Given the complexity of identifying genetic correlates of clinical outcomes, the team progressed their analysis from clinically relevant bacterial phenotypes with high expected role of adaptation (vancomycin MIC) to intermediate outcomes (duration of bacteremia), to final endpoints with strong multi-factorial pathogenesis (infection mortality).
University of Melbourne’s Professor Ben Howden, the Director of the Microbiological Diagnostic Unit Public Health Laboratory at the Doherty Institute and co- author of the paper, said that consistent with the heritability estimate, the team identified several mutations that were significantly associated with vancomycin MIC.
“While this indicates inflation (despite correction for population structure in the linear mixed model) and confirms the critical role of lineage effects in antibiotic resistance in S. aureus, the analysis was strongly biased by the population structure,” he said.
“We next assessed genetic correlates of duration of bacteremia and as expected, the distribution of this phenotype was skewed, with 59% of strains being associated with a duration of bacteremia of 1 day or less.
“Using automated normalization optimization (based on Pearson P statistics), we found that none of the most common available strategies could improve the distribution of this variable, and just one mutation (non-synonymous substitution in the isomerase galE) barely achieved genome-wide significance, in accordance with a lower heritability and an expected polygenic signal associated with this complex trait.”
However, loci that were associated with duration of bacteremia were identified using a truncation burden test, with the strongest association found in protein truncations in murQ, an esterase that is part of the peptidoglycan recycling machinery, and metN2, a methionine transporter in the phospholipid synthesis pathway.
“Mapping of murQ truncations showed that they were independently acquired multiples times across the phylogeny, suggesting convergent evolution,” Professor Howden said.
“We found two significant associations linked to virulence factor expression and resistance to antimicrobial peptides, but only in cohort C could we detect a genome-wide significant association with rare mutations in four putative metabolic genes (SAUSA300_1088, hxlA, glcU, ctaB).”
This suggested that single locus effects did not have a strong impact on mortality or that this impact could not be detected with the size of the datasets – the attempt of applying bacterial GWASs to infection outcomes (such as mortality) was less successful than GWASs on antibiotic resistance mechanisms.

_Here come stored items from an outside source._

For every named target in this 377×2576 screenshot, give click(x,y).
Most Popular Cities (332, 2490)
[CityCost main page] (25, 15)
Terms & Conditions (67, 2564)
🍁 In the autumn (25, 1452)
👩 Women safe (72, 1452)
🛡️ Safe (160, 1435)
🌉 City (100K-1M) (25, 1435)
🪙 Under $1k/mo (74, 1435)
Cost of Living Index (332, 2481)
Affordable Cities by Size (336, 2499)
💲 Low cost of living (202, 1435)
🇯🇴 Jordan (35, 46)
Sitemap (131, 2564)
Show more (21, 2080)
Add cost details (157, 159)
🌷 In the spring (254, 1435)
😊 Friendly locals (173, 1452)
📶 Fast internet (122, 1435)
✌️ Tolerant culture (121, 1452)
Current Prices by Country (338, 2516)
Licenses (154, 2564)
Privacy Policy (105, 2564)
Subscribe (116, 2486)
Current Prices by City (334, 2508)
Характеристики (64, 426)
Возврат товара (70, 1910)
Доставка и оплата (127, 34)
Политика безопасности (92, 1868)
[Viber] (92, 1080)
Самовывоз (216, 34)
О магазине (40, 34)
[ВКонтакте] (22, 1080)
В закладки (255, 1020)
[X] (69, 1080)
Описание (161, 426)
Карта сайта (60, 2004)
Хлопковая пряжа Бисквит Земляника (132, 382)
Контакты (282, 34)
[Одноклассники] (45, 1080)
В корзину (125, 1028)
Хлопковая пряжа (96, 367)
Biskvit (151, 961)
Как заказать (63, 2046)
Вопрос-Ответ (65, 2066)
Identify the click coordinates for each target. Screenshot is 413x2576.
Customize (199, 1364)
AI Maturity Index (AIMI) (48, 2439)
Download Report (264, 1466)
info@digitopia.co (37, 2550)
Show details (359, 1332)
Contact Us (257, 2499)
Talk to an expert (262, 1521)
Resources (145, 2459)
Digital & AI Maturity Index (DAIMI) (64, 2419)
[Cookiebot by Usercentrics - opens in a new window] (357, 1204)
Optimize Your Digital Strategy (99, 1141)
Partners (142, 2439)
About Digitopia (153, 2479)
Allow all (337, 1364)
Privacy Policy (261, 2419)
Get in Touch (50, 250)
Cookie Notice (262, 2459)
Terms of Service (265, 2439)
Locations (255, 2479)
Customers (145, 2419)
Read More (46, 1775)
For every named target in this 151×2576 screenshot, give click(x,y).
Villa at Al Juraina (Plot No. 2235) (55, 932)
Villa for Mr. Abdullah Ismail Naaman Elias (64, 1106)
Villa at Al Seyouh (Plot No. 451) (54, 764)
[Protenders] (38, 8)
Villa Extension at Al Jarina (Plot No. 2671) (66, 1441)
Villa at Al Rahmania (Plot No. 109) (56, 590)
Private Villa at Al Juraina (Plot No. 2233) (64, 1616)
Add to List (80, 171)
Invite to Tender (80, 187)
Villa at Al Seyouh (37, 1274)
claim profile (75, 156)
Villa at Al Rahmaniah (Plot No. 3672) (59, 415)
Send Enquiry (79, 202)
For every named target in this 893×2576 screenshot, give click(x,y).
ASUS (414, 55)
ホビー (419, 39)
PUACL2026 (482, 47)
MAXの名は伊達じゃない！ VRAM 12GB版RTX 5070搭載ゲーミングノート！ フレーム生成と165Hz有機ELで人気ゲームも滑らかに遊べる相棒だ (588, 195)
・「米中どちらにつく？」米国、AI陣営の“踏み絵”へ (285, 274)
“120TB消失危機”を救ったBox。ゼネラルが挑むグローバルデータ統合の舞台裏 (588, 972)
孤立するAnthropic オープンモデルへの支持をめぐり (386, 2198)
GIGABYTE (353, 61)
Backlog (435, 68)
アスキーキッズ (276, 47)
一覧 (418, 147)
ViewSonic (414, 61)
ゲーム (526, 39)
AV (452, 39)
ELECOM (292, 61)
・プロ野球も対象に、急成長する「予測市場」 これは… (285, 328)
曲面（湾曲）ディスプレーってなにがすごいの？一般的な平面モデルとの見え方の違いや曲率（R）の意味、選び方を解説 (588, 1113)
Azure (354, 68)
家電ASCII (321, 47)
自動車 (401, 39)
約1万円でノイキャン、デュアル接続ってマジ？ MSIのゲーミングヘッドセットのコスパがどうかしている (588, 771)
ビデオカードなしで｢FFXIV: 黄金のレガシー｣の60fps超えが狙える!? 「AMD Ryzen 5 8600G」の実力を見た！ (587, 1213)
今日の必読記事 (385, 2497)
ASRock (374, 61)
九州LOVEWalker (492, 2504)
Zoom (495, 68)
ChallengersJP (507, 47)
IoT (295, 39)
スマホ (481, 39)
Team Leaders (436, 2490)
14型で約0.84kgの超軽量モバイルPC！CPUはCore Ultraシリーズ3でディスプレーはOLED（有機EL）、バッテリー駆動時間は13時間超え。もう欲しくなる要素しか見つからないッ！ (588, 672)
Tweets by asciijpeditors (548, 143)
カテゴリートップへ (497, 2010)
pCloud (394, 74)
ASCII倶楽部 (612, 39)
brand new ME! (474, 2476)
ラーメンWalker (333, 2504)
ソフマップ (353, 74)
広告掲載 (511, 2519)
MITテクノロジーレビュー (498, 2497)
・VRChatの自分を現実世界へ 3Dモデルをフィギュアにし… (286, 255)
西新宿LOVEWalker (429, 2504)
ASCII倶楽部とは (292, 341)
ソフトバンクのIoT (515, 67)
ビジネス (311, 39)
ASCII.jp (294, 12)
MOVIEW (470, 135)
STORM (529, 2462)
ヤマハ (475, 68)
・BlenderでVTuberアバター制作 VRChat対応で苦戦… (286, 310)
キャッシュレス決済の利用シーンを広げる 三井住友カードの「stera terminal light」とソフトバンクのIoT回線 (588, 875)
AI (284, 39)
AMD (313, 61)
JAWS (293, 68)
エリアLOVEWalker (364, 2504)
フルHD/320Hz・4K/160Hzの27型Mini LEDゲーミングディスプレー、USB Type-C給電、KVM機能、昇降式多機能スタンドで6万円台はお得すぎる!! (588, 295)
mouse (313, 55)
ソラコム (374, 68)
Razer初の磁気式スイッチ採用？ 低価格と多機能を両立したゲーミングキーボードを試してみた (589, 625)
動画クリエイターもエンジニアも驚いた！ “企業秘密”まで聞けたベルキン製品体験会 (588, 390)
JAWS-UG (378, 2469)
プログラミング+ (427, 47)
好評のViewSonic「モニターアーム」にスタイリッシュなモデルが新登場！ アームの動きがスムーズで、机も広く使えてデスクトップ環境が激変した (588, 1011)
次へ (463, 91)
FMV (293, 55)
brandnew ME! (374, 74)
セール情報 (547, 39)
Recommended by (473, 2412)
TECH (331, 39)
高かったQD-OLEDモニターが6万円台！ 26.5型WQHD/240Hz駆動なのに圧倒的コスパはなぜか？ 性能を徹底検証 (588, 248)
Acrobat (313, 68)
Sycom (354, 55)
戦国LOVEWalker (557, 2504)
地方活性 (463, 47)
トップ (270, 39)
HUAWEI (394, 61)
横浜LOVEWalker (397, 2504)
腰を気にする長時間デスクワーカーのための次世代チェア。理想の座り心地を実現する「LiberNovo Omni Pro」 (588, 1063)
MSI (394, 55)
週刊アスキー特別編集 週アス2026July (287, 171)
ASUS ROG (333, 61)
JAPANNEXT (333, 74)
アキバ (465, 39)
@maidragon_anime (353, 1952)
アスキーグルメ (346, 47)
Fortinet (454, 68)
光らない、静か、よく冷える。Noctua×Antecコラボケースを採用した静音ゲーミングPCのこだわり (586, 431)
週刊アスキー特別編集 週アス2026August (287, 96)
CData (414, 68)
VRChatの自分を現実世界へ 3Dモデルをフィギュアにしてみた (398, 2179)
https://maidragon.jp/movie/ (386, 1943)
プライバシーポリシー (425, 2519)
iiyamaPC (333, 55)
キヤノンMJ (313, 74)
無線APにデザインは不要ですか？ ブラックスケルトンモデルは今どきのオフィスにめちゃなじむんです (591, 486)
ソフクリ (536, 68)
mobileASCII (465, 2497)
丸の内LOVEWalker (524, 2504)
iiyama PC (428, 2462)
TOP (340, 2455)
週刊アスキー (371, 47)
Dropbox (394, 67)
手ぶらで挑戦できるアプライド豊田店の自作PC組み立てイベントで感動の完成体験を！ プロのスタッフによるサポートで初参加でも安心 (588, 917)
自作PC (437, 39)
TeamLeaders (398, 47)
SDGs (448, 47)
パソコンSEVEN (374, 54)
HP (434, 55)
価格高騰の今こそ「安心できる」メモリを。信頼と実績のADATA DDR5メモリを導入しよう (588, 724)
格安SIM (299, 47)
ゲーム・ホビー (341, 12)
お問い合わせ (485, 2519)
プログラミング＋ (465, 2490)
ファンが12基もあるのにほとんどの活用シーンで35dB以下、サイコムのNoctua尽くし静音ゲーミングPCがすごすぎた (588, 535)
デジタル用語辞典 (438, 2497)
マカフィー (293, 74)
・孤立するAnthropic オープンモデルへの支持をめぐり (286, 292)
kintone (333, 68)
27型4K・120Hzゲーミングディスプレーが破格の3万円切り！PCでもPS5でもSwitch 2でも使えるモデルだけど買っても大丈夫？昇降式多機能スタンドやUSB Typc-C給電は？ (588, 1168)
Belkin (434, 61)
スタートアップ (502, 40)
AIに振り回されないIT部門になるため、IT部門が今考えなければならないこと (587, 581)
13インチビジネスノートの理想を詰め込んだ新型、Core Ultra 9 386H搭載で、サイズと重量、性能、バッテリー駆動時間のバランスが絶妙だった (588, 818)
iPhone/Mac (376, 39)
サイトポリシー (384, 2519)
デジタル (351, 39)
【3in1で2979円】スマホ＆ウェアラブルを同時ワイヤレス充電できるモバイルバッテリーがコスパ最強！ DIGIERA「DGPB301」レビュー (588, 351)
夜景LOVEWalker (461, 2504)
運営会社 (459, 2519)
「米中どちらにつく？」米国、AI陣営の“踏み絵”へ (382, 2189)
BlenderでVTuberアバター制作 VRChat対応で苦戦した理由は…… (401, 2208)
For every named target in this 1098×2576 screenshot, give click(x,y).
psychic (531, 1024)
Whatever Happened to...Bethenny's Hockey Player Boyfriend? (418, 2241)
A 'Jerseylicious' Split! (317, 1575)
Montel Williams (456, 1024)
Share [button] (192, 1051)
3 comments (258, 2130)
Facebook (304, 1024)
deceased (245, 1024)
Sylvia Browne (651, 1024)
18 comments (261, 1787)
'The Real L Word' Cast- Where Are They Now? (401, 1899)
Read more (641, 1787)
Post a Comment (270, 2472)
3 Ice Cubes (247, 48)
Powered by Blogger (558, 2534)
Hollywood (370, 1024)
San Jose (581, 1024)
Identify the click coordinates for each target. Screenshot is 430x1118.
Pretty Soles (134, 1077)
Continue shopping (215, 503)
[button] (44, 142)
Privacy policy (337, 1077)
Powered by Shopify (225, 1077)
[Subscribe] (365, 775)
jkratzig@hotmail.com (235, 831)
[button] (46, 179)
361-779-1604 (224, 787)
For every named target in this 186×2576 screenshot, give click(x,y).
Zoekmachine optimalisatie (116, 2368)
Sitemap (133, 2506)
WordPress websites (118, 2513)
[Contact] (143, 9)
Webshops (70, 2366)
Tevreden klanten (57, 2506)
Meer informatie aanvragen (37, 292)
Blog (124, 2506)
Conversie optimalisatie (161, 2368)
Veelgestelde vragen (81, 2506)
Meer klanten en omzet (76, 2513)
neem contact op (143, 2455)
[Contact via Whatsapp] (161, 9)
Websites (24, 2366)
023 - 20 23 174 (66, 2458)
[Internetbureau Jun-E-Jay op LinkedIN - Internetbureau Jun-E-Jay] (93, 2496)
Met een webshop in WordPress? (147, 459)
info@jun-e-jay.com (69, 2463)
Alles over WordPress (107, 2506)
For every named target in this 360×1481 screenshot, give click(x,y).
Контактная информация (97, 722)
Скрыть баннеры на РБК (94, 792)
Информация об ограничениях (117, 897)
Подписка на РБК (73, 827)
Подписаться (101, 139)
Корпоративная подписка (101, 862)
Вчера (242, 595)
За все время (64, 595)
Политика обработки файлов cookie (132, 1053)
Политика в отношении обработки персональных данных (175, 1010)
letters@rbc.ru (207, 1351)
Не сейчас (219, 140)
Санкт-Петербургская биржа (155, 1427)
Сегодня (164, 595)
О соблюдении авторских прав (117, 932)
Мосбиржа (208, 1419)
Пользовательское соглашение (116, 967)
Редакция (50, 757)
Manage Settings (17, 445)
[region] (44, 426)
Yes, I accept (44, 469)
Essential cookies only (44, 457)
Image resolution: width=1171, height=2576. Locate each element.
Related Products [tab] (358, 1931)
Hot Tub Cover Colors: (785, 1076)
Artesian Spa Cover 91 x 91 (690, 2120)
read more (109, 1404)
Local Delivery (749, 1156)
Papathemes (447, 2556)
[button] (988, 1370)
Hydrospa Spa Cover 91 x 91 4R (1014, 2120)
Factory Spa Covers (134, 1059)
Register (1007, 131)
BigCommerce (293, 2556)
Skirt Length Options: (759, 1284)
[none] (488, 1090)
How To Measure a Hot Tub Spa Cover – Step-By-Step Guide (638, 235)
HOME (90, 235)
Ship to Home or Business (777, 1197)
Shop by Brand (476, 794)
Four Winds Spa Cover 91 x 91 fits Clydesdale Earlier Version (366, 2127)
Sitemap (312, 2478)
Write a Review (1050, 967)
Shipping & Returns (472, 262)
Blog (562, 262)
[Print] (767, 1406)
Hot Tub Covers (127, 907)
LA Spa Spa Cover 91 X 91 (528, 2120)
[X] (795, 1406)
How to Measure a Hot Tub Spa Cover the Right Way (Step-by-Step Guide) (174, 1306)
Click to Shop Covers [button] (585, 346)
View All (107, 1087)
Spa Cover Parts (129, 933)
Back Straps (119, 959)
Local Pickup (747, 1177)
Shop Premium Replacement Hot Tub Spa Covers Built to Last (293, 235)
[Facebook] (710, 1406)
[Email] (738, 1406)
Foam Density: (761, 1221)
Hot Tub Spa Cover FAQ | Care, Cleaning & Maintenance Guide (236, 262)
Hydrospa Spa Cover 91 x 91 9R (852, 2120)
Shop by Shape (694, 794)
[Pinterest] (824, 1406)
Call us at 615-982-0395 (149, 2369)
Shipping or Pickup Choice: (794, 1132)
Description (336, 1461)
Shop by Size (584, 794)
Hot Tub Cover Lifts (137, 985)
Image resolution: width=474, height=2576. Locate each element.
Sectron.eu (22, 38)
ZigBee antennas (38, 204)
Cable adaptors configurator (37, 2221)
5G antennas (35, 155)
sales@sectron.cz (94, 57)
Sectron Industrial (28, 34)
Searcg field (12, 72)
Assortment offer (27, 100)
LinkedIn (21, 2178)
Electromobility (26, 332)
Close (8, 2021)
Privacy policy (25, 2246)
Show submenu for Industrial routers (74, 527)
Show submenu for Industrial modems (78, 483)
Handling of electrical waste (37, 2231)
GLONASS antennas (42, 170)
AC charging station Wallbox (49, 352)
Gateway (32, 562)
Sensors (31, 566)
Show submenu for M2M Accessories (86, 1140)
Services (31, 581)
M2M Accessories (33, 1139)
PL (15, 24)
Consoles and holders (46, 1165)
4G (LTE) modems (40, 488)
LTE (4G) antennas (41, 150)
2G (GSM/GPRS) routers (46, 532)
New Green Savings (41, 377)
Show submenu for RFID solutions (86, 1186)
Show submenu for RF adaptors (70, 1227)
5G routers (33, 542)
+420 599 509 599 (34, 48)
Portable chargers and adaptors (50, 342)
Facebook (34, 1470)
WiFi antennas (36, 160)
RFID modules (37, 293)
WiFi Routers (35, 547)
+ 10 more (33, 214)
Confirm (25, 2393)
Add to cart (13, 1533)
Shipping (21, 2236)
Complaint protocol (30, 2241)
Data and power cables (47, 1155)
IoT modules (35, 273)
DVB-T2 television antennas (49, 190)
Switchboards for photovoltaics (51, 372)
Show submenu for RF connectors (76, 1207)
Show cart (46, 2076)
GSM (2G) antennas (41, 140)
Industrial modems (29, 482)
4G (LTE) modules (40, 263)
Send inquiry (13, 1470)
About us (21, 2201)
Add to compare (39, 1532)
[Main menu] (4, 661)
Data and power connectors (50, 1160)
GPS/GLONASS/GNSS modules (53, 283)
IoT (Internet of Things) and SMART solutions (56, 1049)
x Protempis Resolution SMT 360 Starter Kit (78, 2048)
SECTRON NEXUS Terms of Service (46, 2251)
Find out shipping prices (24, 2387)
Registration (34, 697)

“We found that the bacterial genotype has limited impact on these outcomes, in particular mortality, as demonstrated by low heritability, poor predictive performance in our classification model of SAB, and a limited number of significant findings in the bacterial GWAS,” Dr Giulieri said.
“By revealing the genes responsible for antibiotic resistance in Golden staph, our GWAS is pointing the scientific community to clearer targets for the development of effective solutions to treat Golden staph bloodstream infections.
“This knowledge has the potential to shape and enhance our ability to tackle these persistent infections. As bacterial genomes become increasingly available in the clinical routine, we inch closer to customised therapeutic strategies, where treatments will be tailored to the unique genetic makeup of the infecting strain, rather than treating everyone in the same way.”